BCI released the film on DVD Special Edition, on November 13, 2007. On November 20, 2008, it was released on DVD by Sinister Cinema. It was later released for the first time on Blu-ray by Shout Factory on August 8, 2017; as both a single feature, and a double feature with The Night Of The Sorcerers.

==Reception==
Robert Firsching from Allmovie gave the film a negative review, writing, "Except for an interesting undersea production design, some extreme and phony gore, and some uncommonly beautiful women, Las Garras de Lorelei is one of Armando De Ossorio's most unwatchable efforts, and every murder is preceded by an annoying flash of red screen." The Bloody Pit of Horror awarded the film a mediocre 2/4 stars, noting the film's good use of outdoor locations, haunting music score, and good cinematography. However, they criticized the film's lead actor as being "bland" and "uninteresting", weak creature design, and script. TV Guide rated the film 2/5 stars, stating, " this odd blend of German legend and '70s Euro-horror conventions is distinguished by the red flashes that precede each gory murder." The Terror Trap gave the film 2.5 out of 4 stars, calling it "a fairly gory spanish dish, with some nice heart rippings, an attractive cast and a cool creature feature mood".

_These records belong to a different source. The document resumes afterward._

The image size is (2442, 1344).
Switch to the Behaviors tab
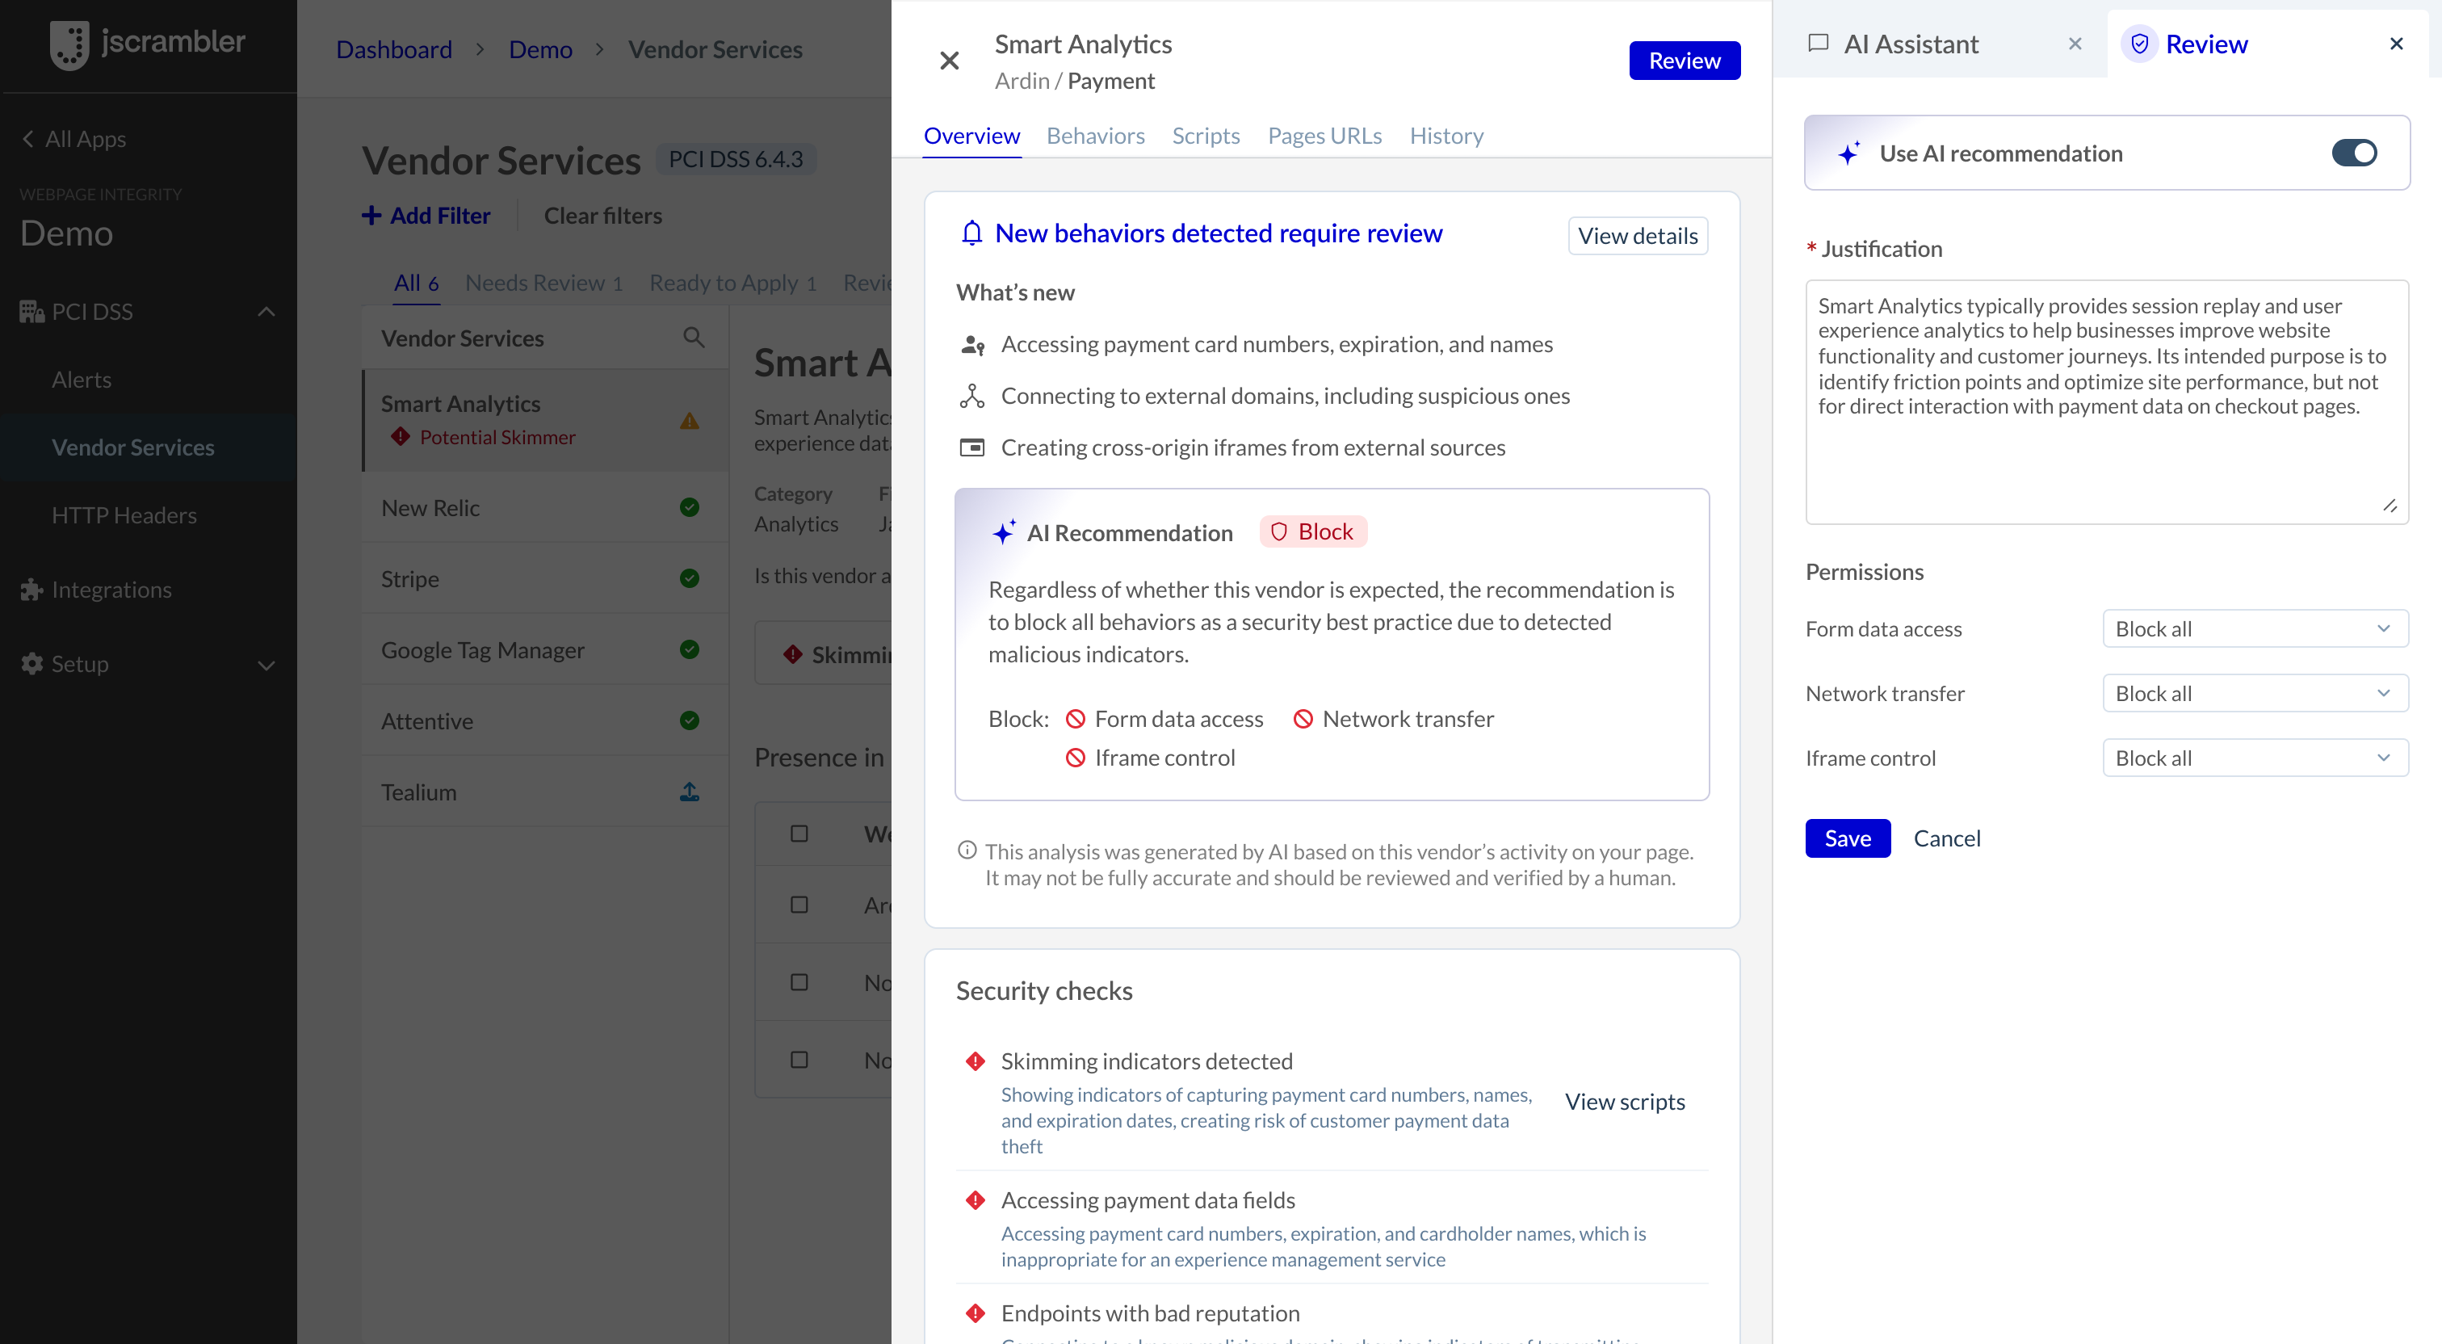[x=1095, y=136]
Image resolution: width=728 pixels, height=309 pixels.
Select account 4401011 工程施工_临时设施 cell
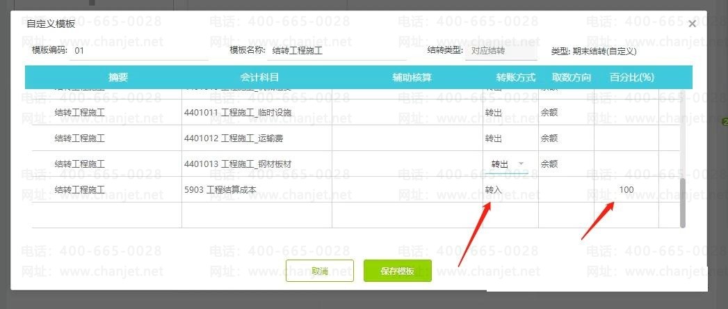pos(257,113)
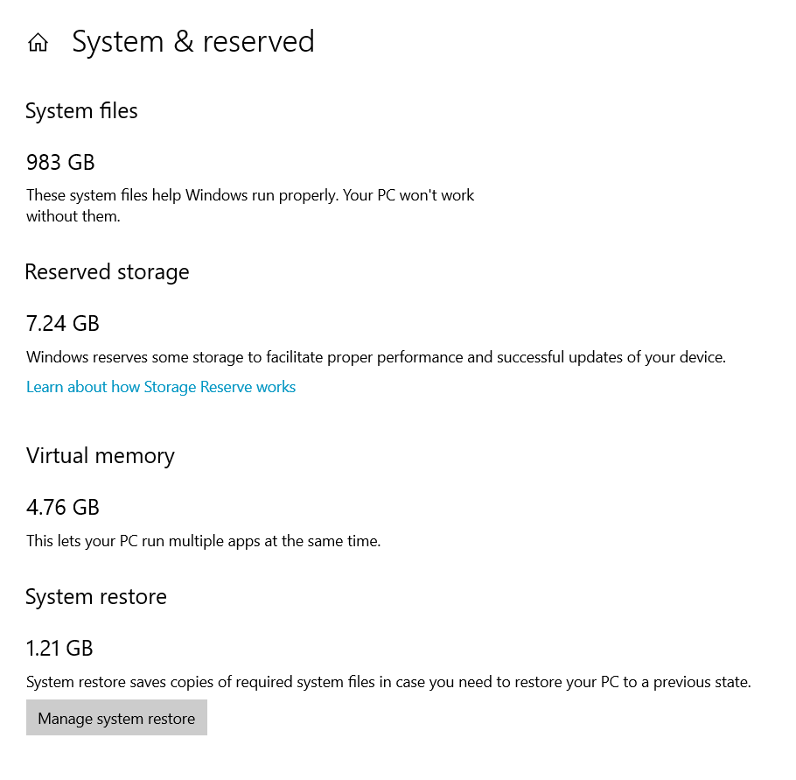
Task: Click the 'System restore saves copies' description
Action: pyautogui.click(x=388, y=682)
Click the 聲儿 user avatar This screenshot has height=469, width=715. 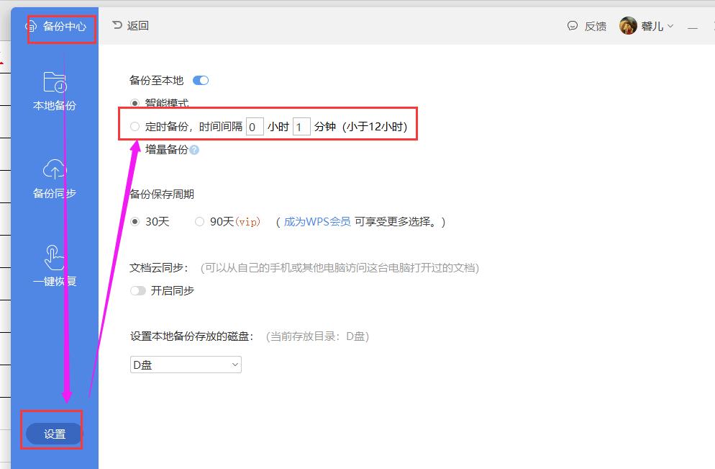pyautogui.click(x=628, y=25)
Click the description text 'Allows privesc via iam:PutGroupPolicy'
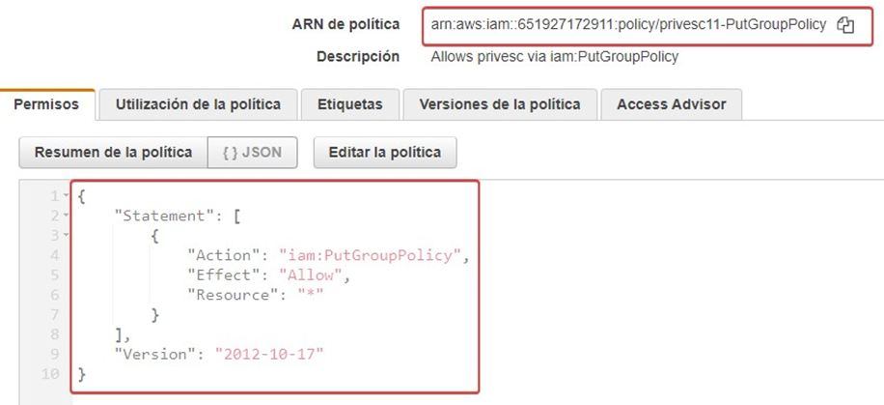This screenshot has width=884, height=405. coord(554,56)
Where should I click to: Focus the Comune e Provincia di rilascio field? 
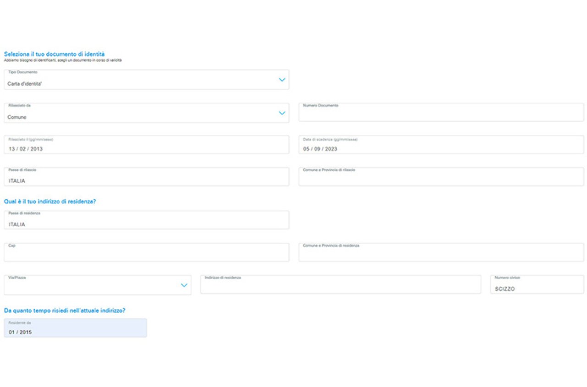(x=441, y=177)
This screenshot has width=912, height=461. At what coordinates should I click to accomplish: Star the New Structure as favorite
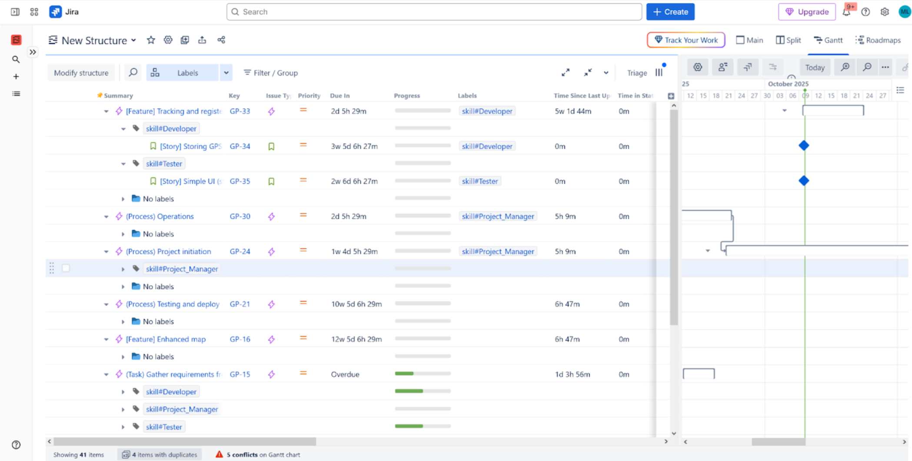click(x=151, y=40)
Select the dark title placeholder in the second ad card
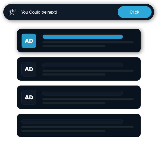Image resolution: width=159 pixels, height=151 pixels. tap(83, 65)
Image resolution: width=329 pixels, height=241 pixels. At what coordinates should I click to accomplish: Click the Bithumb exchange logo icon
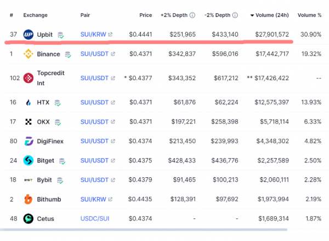click(x=29, y=199)
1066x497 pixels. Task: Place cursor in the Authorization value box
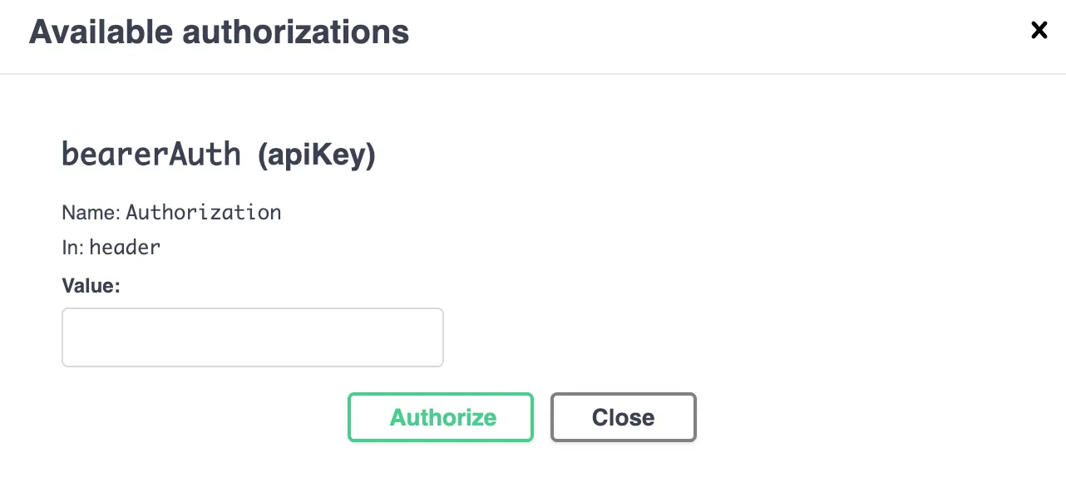coord(252,337)
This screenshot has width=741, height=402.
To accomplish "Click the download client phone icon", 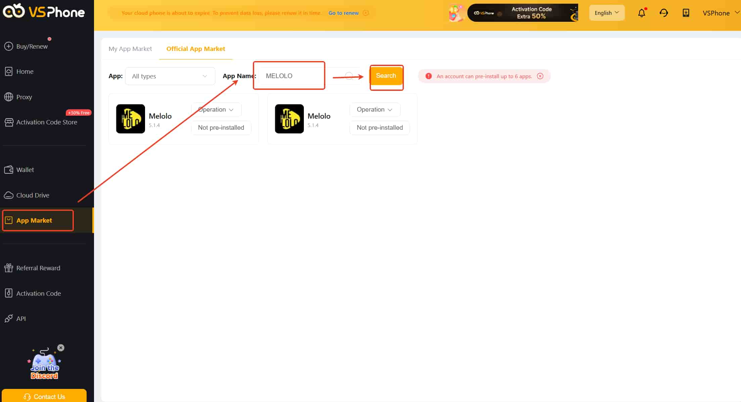I will tap(686, 13).
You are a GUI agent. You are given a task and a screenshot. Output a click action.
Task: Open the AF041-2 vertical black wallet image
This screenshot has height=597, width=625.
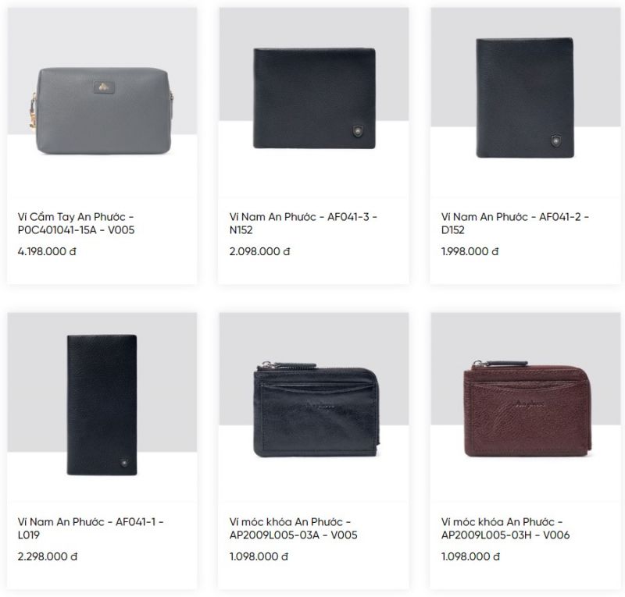click(x=525, y=103)
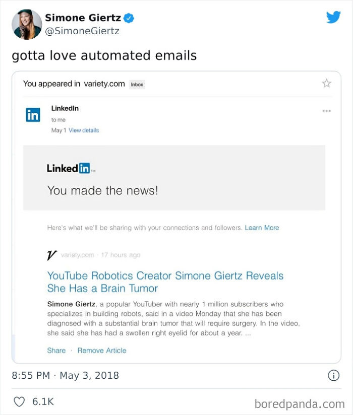Open the three-dot more options menu

pyautogui.click(x=327, y=110)
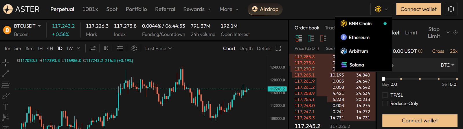The width and height of the screenshot is (463, 129).
Task: Enable the TP/SL checkbox
Action: (x=385, y=95)
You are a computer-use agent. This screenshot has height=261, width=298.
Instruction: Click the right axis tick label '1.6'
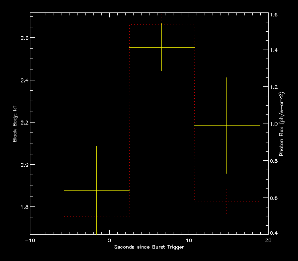pyautogui.click(x=274, y=15)
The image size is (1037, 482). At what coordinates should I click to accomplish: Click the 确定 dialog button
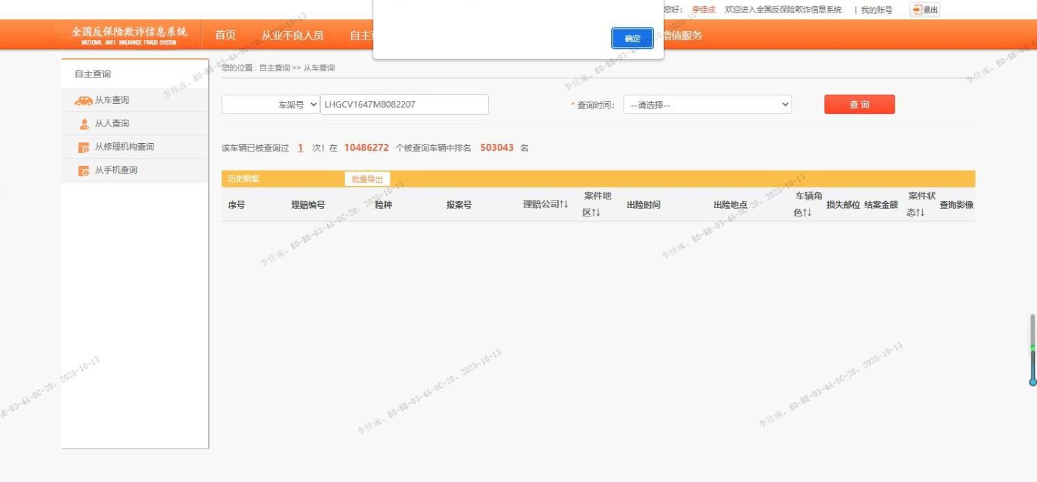tap(632, 39)
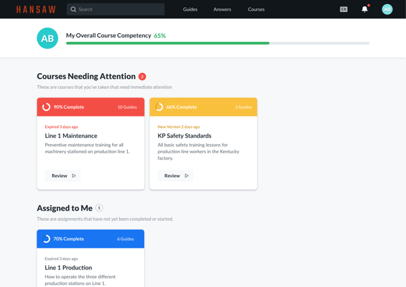Click the large AB profile avatar
The height and width of the screenshot is (287, 406).
click(47, 39)
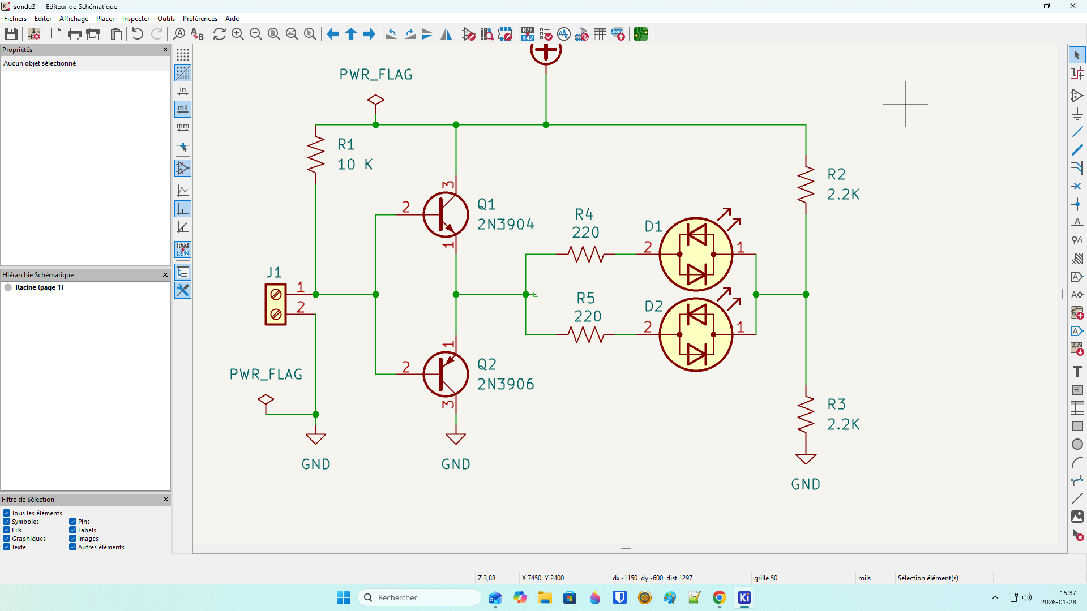Select the Add power symbol tool
Viewport: 1087px width, 611px height.
[1077, 114]
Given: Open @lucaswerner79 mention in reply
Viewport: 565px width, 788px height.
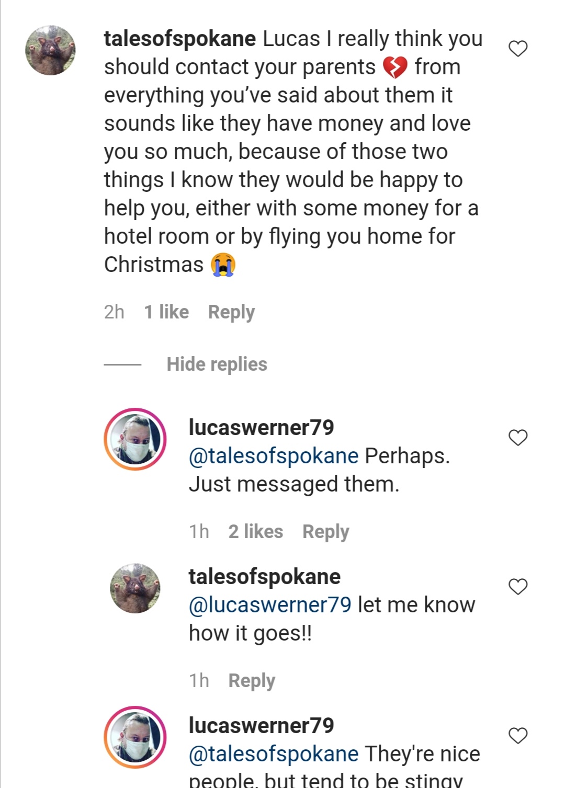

Not all reviews, however, were negative. Digital Retribution awarded the film a score of 4/5, calling it, "a masterful work of horror which has been shamefully overlooked, both by the audience of its time, as well as today's Saw-hungry crowds". Kurt Dahlke from DVD Talk gave the film a positive review calling it "[an] unusual love story with torn out hearts", commending the film's moments of suspense, and unusual premise, while also noting the poor creature design.
Steve Barton from Dread Central rated the film a score of 4/5, calling it "[an] over-the-top unintentionally side-splitting comedy". Samm Deighan of Diabolique Magazine noted the film's script, while "a total mess" but felt that it was refreshing, writing, "If you’re expecting something atmospheric and doom-laden, think again. This blend of horror and fantasy is a lot of fun, with some nice scares and decent effects. The monster’s attacks are surprisingly fast-paced and vicious, and the gore–mostly torn flesh–rises above the film’s meager budget."